Between 1 January 2009 and 31 December 2022, we isolated 31 H4 AIVs sporadically from nine regions in southern provinces in mainland China, with subtypes involving 14 H4N2, 13 H4N6, 2 H4N8, 1 H4N3, and 1 H4 mixed strain (Figure 1a, Table S1). Furthermore, two to six strains were isolated each year, except from 2010 to 2013 and 2022 when no strains were isolated. The most common subtypes, H4N2 and H4N6, were detected in seven years. The samples of these H4 viruses were from various sites, including twenty-one in live poultry markets, two in poultry farms, one in poultry processing companies, and seven in unknown sites (Table S1). The samples involved different types, including three of feces, three of drinking water, two of surface swabs of cages, two of sewage and twenty-one of others (Table S1). Since all samples were obtained from the environments, they could not be linked to a specific host.
In the public database, H4 AIVs from poultry were transiently reported in 1999 and 2000, followed by an absence of H4 AIV reports between 2001 and 2005 (Figure 1b). Since 2006, there has been an increasing trend in the detection of H4 AIVs in poultry. Especially during 2009–2015, there was a substantial number of sequences, accounting for 62.1% (172/277). In 2016, the number of sequences sharply declined, and no sequence was reported thereafter. In wild birds, after detections in 1976 and 1978, there was a gap in H4 AIV detection until 1998 (Figure 1c). Then, H4 viruses were intermittently detected in wild birds with a small number of and occasional interruptions in several years.
Despite discrepancies in the time intervals between our surveillance and public data, H4N2 and H4N6 were the main subtypes in poultry and poultry-related environments. H4N3, H4N8, and H4N9 were also detected. That was different among wild birds, where the H4N6 subtype was dominant, followed by H4N8, H4N2, and H4N7. Furthermore, one H4N1 AIV with unclear host information could not be classified as poultry or wild birds. H4N4 and H4N5 subtypes were not detected in birds in China. (Figure 1). Geographically, H4 AIVs from wild birds were scattered in 11 regions across China (Figure 1c), while H4 AIVs from poultry were concentrated in the southern provinces and two adjacent northern provinces (Shandong and Henan provinces) (Figure 1b).
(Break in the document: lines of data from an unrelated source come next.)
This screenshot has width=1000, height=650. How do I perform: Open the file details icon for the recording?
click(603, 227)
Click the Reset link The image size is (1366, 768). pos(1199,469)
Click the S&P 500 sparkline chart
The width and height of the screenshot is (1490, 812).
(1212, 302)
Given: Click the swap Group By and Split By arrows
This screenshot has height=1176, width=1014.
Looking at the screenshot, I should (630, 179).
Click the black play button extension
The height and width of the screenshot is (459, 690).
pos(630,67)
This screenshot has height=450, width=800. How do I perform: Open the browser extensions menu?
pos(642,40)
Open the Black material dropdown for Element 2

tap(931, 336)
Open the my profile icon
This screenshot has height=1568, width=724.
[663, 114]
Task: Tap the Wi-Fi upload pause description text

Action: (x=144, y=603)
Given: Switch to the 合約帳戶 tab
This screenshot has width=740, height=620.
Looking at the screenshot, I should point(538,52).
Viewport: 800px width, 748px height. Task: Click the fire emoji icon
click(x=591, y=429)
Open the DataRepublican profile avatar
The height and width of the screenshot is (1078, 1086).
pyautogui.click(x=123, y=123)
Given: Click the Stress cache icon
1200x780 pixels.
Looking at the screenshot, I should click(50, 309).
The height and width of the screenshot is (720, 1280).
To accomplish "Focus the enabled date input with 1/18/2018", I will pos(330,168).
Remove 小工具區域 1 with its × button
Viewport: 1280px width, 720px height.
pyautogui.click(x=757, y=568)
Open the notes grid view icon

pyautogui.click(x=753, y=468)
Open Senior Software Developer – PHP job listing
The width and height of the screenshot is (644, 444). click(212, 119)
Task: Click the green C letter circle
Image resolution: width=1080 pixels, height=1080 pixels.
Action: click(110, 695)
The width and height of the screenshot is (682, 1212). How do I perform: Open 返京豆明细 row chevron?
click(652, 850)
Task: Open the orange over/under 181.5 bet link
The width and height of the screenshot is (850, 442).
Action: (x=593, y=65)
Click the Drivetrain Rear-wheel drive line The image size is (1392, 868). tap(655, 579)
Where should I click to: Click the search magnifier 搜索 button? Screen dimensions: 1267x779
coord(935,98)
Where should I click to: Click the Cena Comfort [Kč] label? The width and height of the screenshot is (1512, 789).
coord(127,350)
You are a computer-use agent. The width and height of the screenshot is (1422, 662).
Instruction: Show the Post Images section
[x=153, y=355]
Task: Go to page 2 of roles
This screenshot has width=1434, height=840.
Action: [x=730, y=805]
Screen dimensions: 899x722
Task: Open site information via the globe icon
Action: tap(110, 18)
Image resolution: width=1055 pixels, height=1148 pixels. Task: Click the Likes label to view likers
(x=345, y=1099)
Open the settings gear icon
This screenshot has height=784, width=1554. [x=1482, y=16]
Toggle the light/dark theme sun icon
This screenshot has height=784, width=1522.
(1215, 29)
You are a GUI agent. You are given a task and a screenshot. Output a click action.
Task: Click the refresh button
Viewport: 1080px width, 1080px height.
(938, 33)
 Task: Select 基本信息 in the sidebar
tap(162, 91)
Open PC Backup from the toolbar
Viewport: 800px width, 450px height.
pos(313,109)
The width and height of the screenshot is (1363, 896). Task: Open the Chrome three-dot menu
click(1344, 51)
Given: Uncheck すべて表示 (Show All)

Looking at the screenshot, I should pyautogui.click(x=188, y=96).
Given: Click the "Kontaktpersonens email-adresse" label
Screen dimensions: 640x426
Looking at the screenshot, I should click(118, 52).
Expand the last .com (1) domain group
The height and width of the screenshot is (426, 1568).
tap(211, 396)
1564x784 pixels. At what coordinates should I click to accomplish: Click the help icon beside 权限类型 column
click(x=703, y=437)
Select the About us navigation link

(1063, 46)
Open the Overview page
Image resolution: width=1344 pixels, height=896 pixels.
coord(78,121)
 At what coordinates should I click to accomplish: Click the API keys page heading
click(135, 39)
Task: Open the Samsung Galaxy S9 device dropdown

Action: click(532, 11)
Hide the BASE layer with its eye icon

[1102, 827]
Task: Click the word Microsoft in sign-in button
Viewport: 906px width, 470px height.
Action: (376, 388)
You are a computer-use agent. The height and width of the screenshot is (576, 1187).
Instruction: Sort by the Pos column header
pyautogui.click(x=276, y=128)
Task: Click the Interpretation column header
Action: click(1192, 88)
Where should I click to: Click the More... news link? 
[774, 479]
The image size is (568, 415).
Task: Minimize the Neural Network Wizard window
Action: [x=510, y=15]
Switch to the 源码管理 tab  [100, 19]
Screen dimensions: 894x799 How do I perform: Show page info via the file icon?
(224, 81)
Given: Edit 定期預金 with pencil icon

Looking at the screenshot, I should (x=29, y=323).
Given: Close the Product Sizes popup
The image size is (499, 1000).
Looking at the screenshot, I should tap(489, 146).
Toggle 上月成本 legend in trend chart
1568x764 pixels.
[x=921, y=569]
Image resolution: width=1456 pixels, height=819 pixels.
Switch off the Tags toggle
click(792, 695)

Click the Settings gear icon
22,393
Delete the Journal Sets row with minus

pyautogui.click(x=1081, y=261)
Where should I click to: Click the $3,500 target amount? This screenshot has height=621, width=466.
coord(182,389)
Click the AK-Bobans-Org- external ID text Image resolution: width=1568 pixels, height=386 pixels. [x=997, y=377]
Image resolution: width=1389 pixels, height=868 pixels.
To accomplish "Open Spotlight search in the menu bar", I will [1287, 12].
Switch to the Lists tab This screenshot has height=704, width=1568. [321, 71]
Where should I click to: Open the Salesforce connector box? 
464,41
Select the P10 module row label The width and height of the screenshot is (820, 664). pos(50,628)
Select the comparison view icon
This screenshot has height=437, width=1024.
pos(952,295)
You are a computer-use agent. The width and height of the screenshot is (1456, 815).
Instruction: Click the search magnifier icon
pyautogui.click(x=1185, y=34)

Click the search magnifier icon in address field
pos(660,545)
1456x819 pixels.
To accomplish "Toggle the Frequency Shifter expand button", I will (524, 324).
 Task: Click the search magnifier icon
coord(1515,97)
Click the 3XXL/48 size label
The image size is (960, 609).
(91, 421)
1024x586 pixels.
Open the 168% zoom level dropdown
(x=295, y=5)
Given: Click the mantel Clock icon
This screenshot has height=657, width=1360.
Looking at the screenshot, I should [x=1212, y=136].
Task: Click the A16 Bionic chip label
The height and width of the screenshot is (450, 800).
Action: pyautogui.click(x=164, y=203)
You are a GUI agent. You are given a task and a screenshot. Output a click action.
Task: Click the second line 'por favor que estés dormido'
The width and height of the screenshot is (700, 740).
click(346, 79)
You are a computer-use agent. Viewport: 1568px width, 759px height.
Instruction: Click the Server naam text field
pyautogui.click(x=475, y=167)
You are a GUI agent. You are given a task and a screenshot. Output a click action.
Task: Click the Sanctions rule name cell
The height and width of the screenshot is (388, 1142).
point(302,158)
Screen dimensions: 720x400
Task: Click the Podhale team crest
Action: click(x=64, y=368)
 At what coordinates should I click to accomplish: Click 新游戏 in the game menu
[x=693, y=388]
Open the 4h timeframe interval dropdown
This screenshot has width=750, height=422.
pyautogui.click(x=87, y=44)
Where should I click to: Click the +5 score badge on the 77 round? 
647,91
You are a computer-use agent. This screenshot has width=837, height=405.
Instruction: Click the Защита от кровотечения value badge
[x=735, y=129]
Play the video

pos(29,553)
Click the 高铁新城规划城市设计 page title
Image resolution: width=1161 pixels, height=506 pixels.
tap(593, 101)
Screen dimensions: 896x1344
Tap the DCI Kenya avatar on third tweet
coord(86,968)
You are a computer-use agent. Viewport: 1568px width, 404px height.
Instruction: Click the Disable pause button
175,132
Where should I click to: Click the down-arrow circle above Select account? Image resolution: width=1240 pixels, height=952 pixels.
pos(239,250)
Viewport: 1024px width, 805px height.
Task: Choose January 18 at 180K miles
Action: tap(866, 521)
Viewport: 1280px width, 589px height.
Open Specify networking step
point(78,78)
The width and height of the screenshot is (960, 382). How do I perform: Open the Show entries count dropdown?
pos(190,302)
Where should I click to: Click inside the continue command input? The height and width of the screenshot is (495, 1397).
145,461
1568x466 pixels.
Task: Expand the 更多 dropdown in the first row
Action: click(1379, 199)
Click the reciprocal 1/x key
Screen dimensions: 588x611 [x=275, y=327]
3.2. Phylogenetic Analysis of HA Gene

To clarify the evolution of the HA gene of H4 AIVs in China, we performed a phylogenetic analysis using sequences from this study and reference sequences in public databases (GISAID and NCBI). Consistent with the previous study, the maximum likelihood tree of the HA gene was divided into the Eurasian lineage and the North American lineage (Figure 2 and Figure S1) [17]. Based on the topology of the tree and geographic distributions, the Eurasian lineage could be further classified into four sublineages: Eurasian-1, Eurasian-2, Oceania–East Asian, and Oceania, respectively. Except for one early HA gene in the North American lineage, all H4 AIV’s HA sequences in China belonged to the Eurasian lineage, with the majority in Eurasian-1 and Eurasian-2 sublineages. The Eurasian-1 sublineage could be further divided into clades 1.1, 1.2, and 1.3. The Eurasian-2 sublineage could be further divided into clades 2.1 and 2.2. These clades contained almost all H4 AIVs in China, among which clade 2.2 contained the majority of recent viruses.
In each clade, the H4 AIVs could be found throughout the Eurasian continent, with East Asia, including China, being the most active region. The viruses, isolated from poultry, poultry-related environments, wild birds and wild birds-related environments, were interlaced in a phylogenetic tree (Figure 2). Each lineage, sublineage, or clade had various NA combinations, with the H4N6 subtype being dominant.
The H4 AIVs from our surveillance of poultry-related environments were scattered in clades 1.2, 2.1, and 2.2 (Figure 2). These viruses were closely related to the H4 AIVs of poultry or wild birds from South Korea, Japan, Mongolia, and Vietnam, as well as to Chinese AIVs from other studies. Some small clusters of H4 AIVs in China were formed but did not maintain for a long time. For example, a cluster contained viruses that were identified in poultry, poultry-related environments, and even swine between 2009 and 2012 (Figure 2). Another cluster containing viruses from poultry, poultry-related environments, and wild birds circulated between 2009 and 2015 (Figure 2). There was one duck virus from Taiwan province located in the North American lineage, which grouped at a small branch with viruses from Japan and South Korea (Figure 2).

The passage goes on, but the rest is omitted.